Reproduce the records below, replacing "column header" with "column heading" everywhere it occurs and leaving everything else unchanged.
···
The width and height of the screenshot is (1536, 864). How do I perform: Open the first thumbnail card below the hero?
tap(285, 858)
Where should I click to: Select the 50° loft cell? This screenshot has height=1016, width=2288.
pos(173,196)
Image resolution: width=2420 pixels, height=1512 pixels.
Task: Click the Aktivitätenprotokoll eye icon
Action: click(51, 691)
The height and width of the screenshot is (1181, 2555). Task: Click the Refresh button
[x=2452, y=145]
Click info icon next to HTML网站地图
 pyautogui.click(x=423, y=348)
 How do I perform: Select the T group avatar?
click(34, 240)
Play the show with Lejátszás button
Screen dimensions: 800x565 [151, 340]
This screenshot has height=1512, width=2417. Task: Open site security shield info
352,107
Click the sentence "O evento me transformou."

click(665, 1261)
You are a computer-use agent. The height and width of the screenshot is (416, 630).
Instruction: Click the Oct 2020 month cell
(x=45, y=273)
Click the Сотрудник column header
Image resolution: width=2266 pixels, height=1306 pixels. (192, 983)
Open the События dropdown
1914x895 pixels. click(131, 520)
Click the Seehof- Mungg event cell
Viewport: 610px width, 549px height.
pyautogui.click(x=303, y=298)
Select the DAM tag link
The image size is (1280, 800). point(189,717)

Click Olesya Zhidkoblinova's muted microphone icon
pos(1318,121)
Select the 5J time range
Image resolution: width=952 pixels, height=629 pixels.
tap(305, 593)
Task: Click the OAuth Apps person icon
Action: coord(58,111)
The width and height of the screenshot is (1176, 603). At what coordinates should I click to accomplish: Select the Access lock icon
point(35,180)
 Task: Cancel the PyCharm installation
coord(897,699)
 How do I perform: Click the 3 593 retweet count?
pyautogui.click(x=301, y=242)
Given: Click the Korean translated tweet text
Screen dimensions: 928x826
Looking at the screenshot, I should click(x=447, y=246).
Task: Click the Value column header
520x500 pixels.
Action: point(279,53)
···
[ANSWER FOR THE TASK]:
The width and height of the screenshot is (1536, 864). How do I perform: Open the first thumbnail card below the hero?
tap(285, 858)
Where should I click to: Select the 50° loft cell? This screenshot has height=1016, width=2288.
pos(173,196)
Image resolution: width=2420 pixels, height=1512 pixels.
Task: Click the Aktivitätenprotokoll eye icon
Action: click(51, 691)
The height and width of the screenshot is (1181, 2555). Task: Click the Refresh button
[x=2452, y=145]
Click info icon next to HTML网站地图
 pyautogui.click(x=423, y=348)
 How do I perform: Select the T group avatar?
click(34, 240)
Play the show with Lejátszás button
Screen dimensions: 800x565 [151, 340]
This screenshot has height=1512, width=2417. Task: Open site security shield info
352,107
Click the sentence "O evento me transformou."

click(665, 1261)
You are a computer-use agent. The height and width of the screenshot is (416, 630).
Instruction: Click the Oct 2020 month cell
(x=45, y=273)
Click the Сотрудник column heading
Image resolution: width=2266 pixels, height=1306 pixels. (192, 983)
Open the События dropdown
1914x895 pixels. click(131, 520)
Click the Seehof- Mungg event cell
Viewport: 610px width, 549px height.
pyautogui.click(x=303, y=298)
Select the DAM tag link
The image size is (1280, 800). point(189,717)

Click Olesya Zhidkoblinova's muted microphone icon
pos(1318,121)
Select the 5J time range
Image resolution: width=952 pixels, height=629 pixels.
tap(305, 593)
Task: Click the OAuth Apps person icon
Action: coord(58,111)
The width and height of the screenshot is (1176, 603). At what coordinates should I click to accomplish: Select the Access lock icon
point(35,180)
 Task: Cancel the PyCharm installation
coord(897,699)
 How do I perform: Click the 3 593 retweet count?
pyautogui.click(x=301, y=242)
Given: Click the Korean translated tweet text
Screen dimensions: 928x826
Looking at the screenshot, I should click(x=447, y=246).
Task: Click the Value column heading
520x500 pixels.
Action: point(279,53)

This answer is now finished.